AVAILABLE DATA: Begin

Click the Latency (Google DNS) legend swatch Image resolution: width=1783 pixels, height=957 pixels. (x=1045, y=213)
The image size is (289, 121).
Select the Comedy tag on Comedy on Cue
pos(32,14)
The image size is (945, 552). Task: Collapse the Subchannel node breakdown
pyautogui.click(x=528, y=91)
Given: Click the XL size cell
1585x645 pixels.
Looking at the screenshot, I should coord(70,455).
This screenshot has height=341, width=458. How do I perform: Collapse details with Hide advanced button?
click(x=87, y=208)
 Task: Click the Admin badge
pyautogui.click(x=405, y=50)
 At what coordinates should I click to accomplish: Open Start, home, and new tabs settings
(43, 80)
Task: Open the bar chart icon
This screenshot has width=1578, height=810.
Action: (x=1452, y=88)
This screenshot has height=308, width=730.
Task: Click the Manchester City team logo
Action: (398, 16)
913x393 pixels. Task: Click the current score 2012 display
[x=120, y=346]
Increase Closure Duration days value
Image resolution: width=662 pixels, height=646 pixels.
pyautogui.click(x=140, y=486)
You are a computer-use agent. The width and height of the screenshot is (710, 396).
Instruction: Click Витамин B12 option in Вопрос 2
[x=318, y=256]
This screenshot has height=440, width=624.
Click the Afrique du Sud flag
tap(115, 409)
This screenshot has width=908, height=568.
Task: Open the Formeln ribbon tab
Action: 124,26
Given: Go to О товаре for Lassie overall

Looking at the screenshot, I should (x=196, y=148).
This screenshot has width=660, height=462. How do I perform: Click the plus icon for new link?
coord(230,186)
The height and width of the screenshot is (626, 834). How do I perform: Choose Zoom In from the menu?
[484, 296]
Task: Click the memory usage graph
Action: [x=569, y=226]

AVAILABLE DATA: End

▶ WHAT THE TASK REQUIRES
Your task is to reproduce the whole listing exactly.

▶ PROBLEM SOLUTION
Click the Latency (Google DNS) legend swatch Image resolution: width=1783 pixels, height=957 pixels. (x=1045, y=213)
The image size is (289, 121).
Select the Comedy tag on Comedy on Cue
pos(32,14)
The image size is (945, 552). Task: Collapse the Subchannel node breakdown
pyautogui.click(x=528, y=91)
Given: Click the XL size cell
1585x645 pixels.
Looking at the screenshot, I should coord(70,455).
This screenshot has height=341, width=458. How do I perform: Collapse details with Hide advanced button?
click(x=87, y=208)
 Task: Click the Admin badge
pyautogui.click(x=405, y=50)
 At what coordinates should I click to accomplish: Open Start, home, and new tabs settings
(43, 80)
Task: Open the bar chart icon
This screenshot has width=1578, height=810.
Action: (x=1452, y=88)
This screenshot has height=308, width=730.
Task: Click the Manchester City team logo
Action: (398, 16)
913x393 pixels. Task: Click the current score 2012 display
[x=120, y=346]
Increase Closure Duration days value
Image resolution: width=662 pixels, height=646 pixels.
pyautogui.click(x=140, y=486)
You are a computer-use agent. The width and height of the screenshot is (710, 396).
Instruction: Click Витамин B12 option in Вопрос 2
[x=318, y=256]
This screenshot has height=440, width=624.
Click the Afrique du Sud flag
tap(115, 409)
This screenshot has width=908, height=568.
Task: Open the Formeln ribbon tab
Action: 124,26
Given: Go to О товаре for Lassie overall

Looking at the screenshot, I should (x=196, y=148).
This screenshot has width=660, height=462. How do I perform: Click the plus icon for new link?
coord(230,186)
The height and width of the screenshot is (626, 834). How do I perform: Choose Zoom In from the menu?
[484, 296]
Task: Click the memory usage graph
Action: [x=569, y=226]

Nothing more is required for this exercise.